> Task to carry out
Wherever "agent" turns up in the entries, copy out the line that holds it.

> Records from a dataset
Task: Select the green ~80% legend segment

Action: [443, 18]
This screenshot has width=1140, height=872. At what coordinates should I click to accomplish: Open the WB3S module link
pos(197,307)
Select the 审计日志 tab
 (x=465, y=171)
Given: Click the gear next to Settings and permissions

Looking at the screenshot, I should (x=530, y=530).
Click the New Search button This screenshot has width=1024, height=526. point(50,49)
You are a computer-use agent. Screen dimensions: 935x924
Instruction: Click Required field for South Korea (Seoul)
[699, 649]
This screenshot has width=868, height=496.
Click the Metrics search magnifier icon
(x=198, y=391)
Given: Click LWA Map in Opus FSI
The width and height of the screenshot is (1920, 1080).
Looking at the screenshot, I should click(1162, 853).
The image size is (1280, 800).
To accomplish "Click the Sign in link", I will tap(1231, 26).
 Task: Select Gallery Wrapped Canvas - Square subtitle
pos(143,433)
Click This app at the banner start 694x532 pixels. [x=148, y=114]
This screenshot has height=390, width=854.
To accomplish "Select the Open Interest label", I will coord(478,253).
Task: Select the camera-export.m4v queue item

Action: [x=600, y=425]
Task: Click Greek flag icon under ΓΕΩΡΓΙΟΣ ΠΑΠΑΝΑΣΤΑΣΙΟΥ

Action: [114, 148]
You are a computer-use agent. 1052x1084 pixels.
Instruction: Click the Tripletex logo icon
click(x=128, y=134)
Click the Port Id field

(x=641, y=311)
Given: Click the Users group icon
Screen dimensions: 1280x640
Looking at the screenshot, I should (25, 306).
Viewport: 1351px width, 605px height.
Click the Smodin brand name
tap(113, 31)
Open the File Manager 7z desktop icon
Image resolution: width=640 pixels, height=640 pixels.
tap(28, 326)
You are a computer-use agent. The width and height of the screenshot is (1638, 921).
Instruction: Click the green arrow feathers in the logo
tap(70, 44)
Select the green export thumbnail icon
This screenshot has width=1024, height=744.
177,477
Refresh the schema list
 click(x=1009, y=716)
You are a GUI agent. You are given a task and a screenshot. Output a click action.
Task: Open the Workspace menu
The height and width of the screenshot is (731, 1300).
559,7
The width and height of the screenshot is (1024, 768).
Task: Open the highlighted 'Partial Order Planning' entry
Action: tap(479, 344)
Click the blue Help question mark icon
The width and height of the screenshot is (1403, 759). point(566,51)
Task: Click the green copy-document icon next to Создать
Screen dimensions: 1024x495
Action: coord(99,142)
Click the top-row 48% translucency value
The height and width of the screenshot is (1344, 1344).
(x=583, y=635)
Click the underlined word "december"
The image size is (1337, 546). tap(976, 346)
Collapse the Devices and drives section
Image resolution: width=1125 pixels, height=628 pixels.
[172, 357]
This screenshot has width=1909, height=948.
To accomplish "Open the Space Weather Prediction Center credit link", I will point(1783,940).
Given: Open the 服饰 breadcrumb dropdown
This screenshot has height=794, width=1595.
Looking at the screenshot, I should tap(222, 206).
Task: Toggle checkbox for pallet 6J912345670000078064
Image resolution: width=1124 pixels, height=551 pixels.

> Solution to the exercise
You are a computer-use agent. Screen dimensions: 935x924
You are a computer-use agent. 1052x1084 pixels.
You are a computer-use agent. The width and height of the screenshot is (1638, 921).
You are a GUI agent. You are given a task and a screenshot. Output a click action.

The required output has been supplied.